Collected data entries
--------------------------------------------------
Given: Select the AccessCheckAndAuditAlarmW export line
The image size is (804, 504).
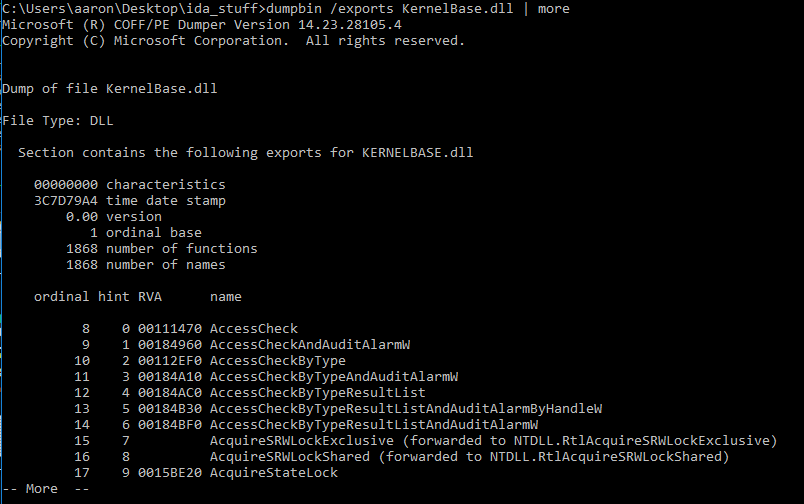Looking at the screenshot, I should [x=310, y=345].
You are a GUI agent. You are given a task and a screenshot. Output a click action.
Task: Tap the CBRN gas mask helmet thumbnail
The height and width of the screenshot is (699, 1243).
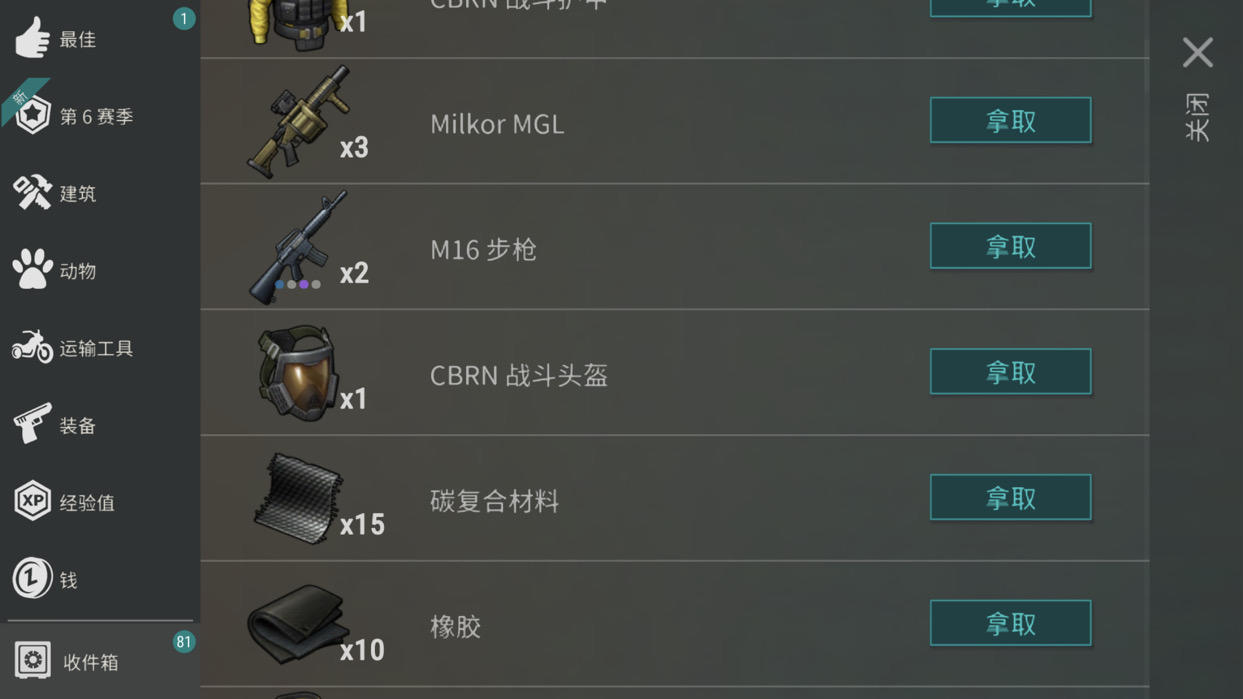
--------------------------------------------------
** WORK TO COMPLETE **
None of the pictures should be copied, but every record above must be restated in full.

** EXERCISE RESULT **
Given: Select the AccessCheckAndAuditAlarmW export line
The image size is (804, 504).
Looking at the screenshot, I should [x=310, y=345].
You are a GUI agent. You are given a task and a screenshot. Output a click action.
Task: Tap the CBRN gas mask helmet thumbnail
The height and width of the screenshot is (699, 1243).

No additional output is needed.